Somewhat earlier, at the beginning of 1833, to a certain extent as an answer to the dismissal of Rotteck from his teaching position, his home town of Freiburg elected him as mayor. The Baden government denied its sanction to this result and Rotteck himself advised against a second vote which threatened to create a malignant quarrel between Baden and the city of Freiburg. When it came to his person, he could give in; but when it came to, by his way of seeing things, a point of principle being in play, he remained inexorable in the position he took. Thus in the diet of 1837 he resisted with much determination the government's suggestion of division of the electorate into classes after a census, since this contradicted what he saw as a just principle of the absolute equality of all citizens. On the grounds of principle, he also opposed a treaty for incorporating Baden into the German customs union (Zollverein) since he saw in the closer relationship to Prussia which would thereby result the danger of a plan to undermine the constitutional life of the state. And his pamphlet on behalf of the archbishop of Cologne (Clemens August von Droste-Vischering) who had been arrested by the Prussian government, stemmed not from any sanction for clerical endeavors, but only from an abstract legal viewpoint which determined him "to protest against mixing decrees of the government in church affairs."

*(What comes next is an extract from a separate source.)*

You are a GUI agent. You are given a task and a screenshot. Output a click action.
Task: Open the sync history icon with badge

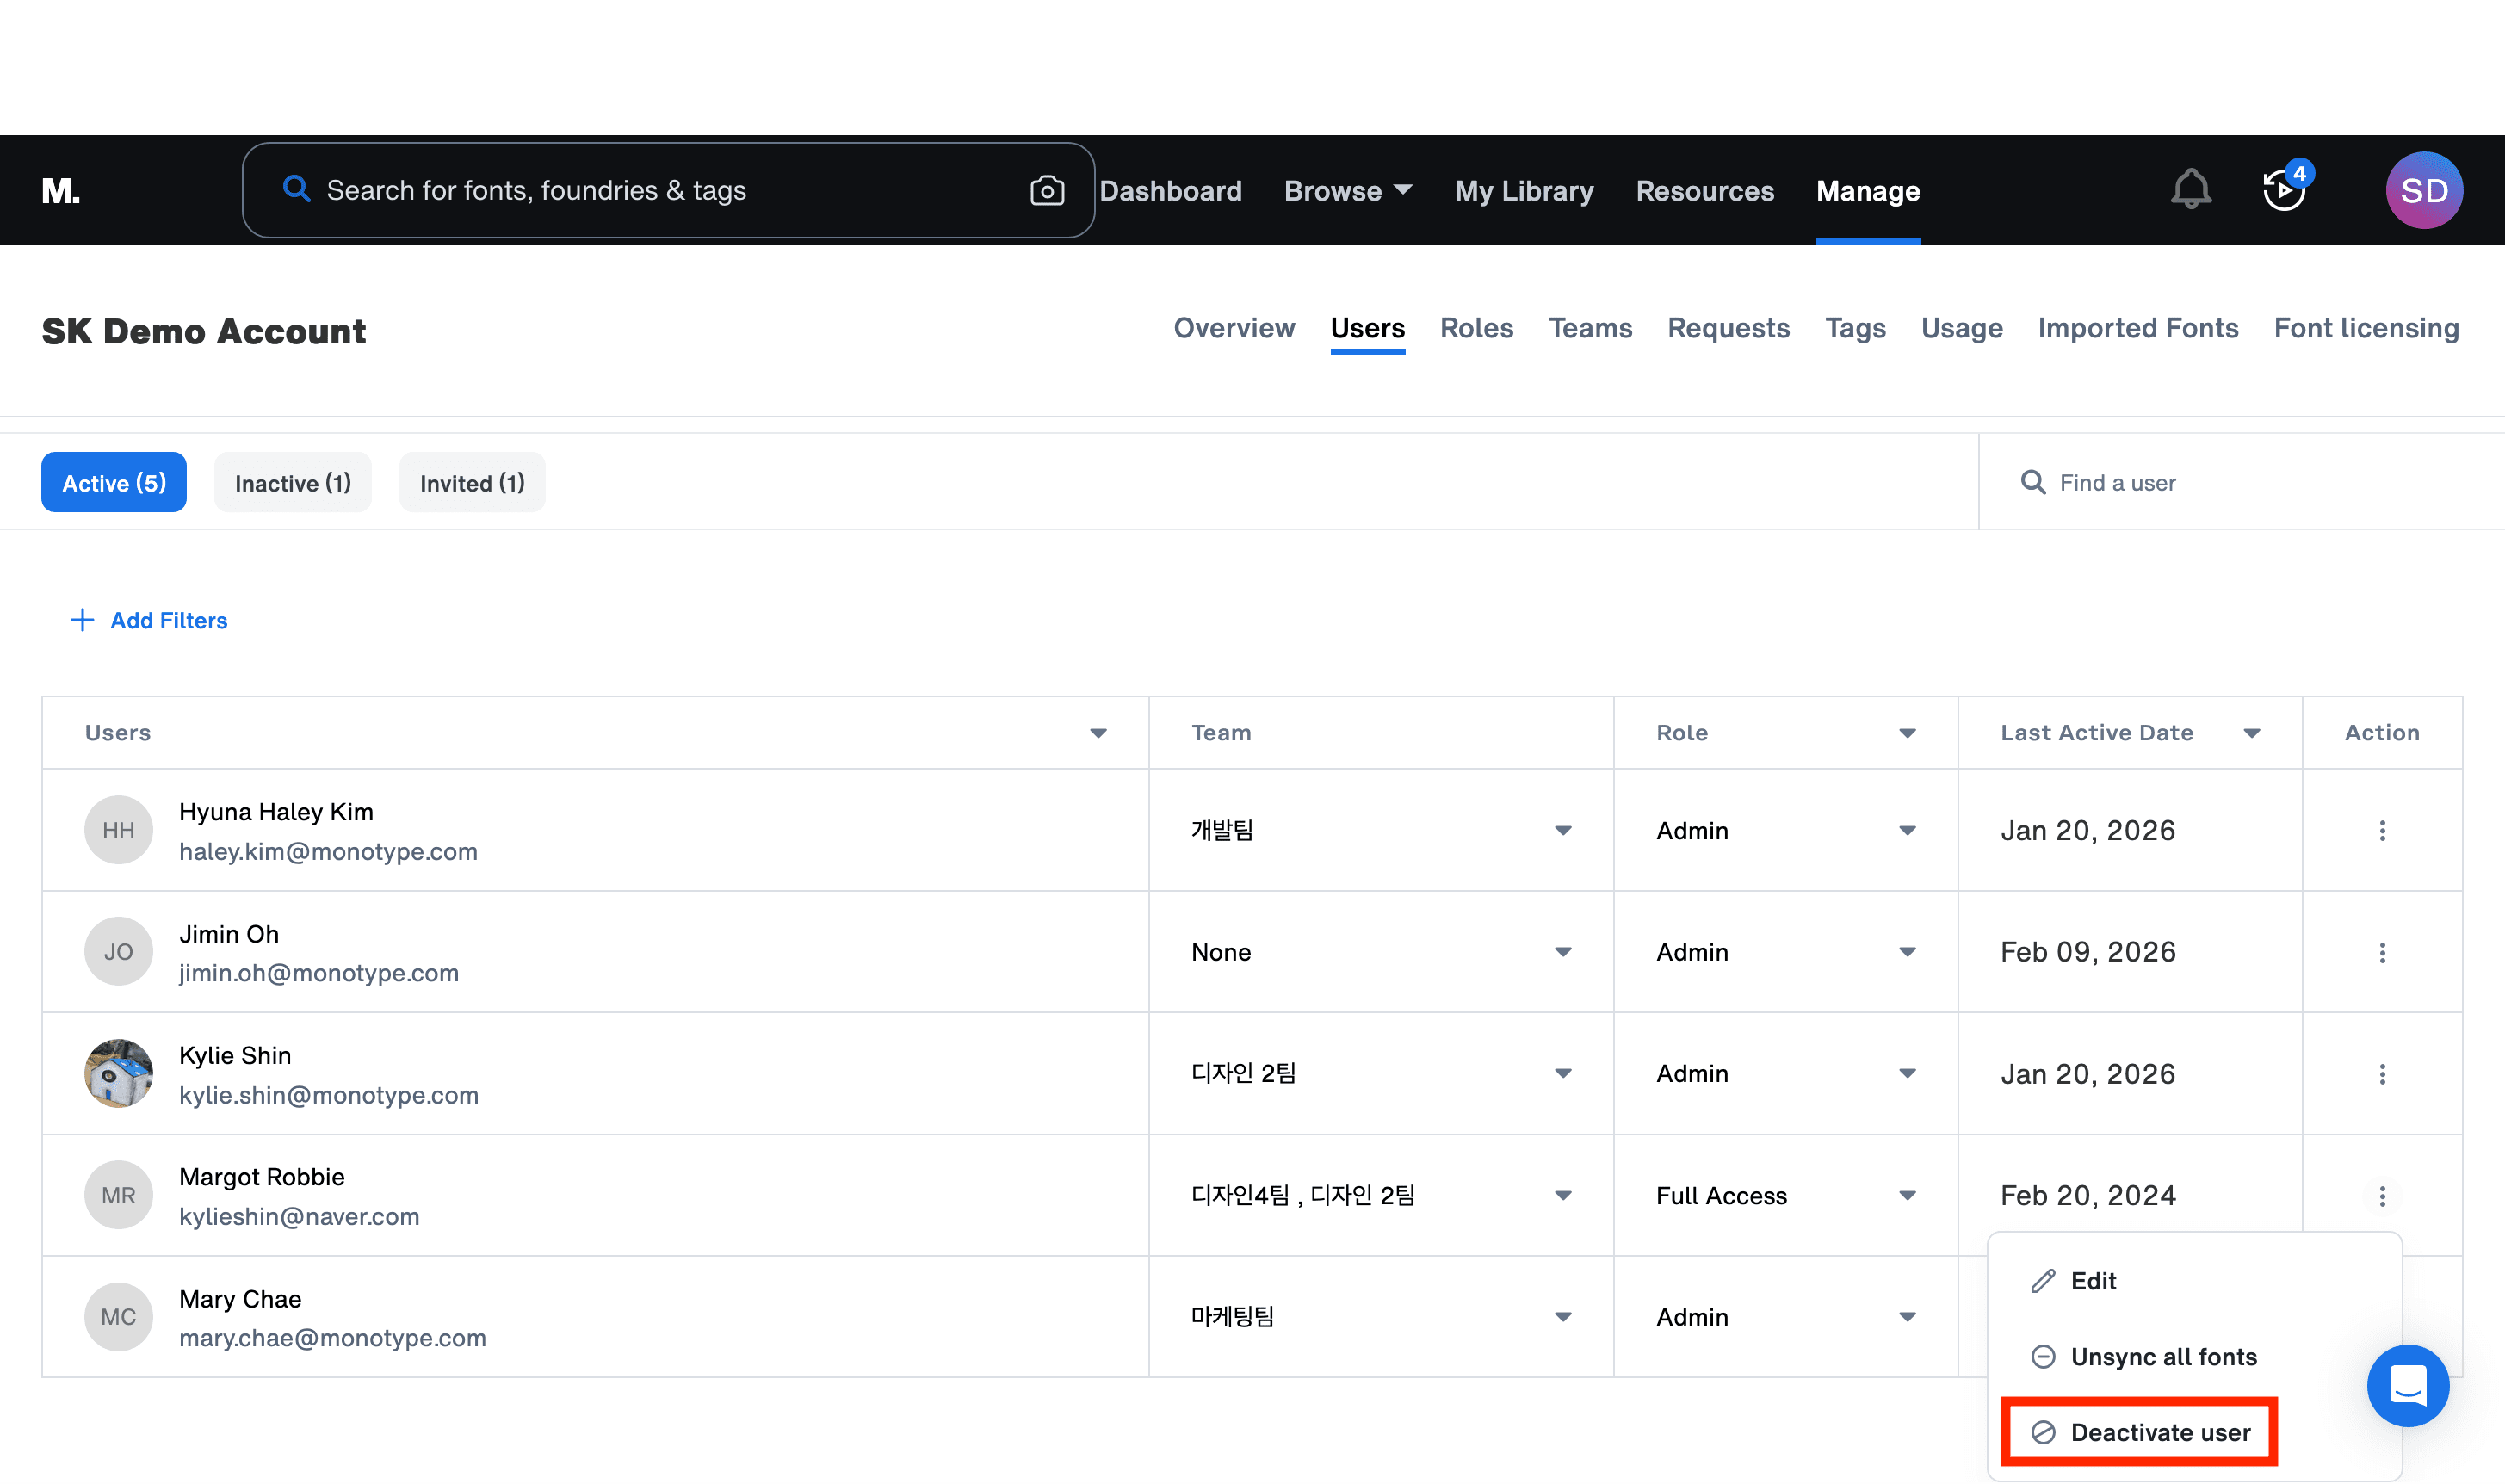(2284, 189)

After Rotteck's death in 1840, the government prohibited any public gathering by which his admirers could organize the erection a memorial. Even the simple bronze bust which his friends erected on the plaza in front of the University of Freiburg in 1848 was removed in 1850 by order of the police. Only after the entry of the "new era" in 1863 were they able to erect it again, this time before his residence.

==Works==
His principal work is Allgemeine Geschichte (9 vols., Freiburg, 1813–27), continued by Steger and Hermes to 11 vols. (25th ed., Brunswick, 1866 et seq.). Several translations of this work and an abridgment (4 vols., Stuttgart, 1830–34; 7th ed., 6 vols., 1860-61) have appeared, including an abridgement by T. Jones (4 vols., Philadelphia, 1840, reprinted in London). With Carl Theodor Welcker, Rotteck began to publish the Staatslexikon (12 vols., Altona, 1834–44; 3d ed., 14 vols., Leipzig, 1856–66).

==Family==
His wife was Catharina Rodecker von Rotteck (née Mors) (1785-1840). Together, they had 10 children – five sons and five daughters.
One of his sons, Hermann von Rotteck, was a German historian, lawyer, and publicist. The father-son duo worked on a new edition of "General History" together, which was published after Karl von Rotteck passed away.

Son Julius Rodecker von Rotteck, was a Professor of medicine. Son Karl Rodecker von Rotteck, was a lawyer, businessman, and journalist. Son Gustav Rodecker von Rotteck was a lawyer and the Baden District Court President in Freiburg. Amongst his daughters' husbands were a lawyer, a bank director, a doctor, and a district judge, respectfully.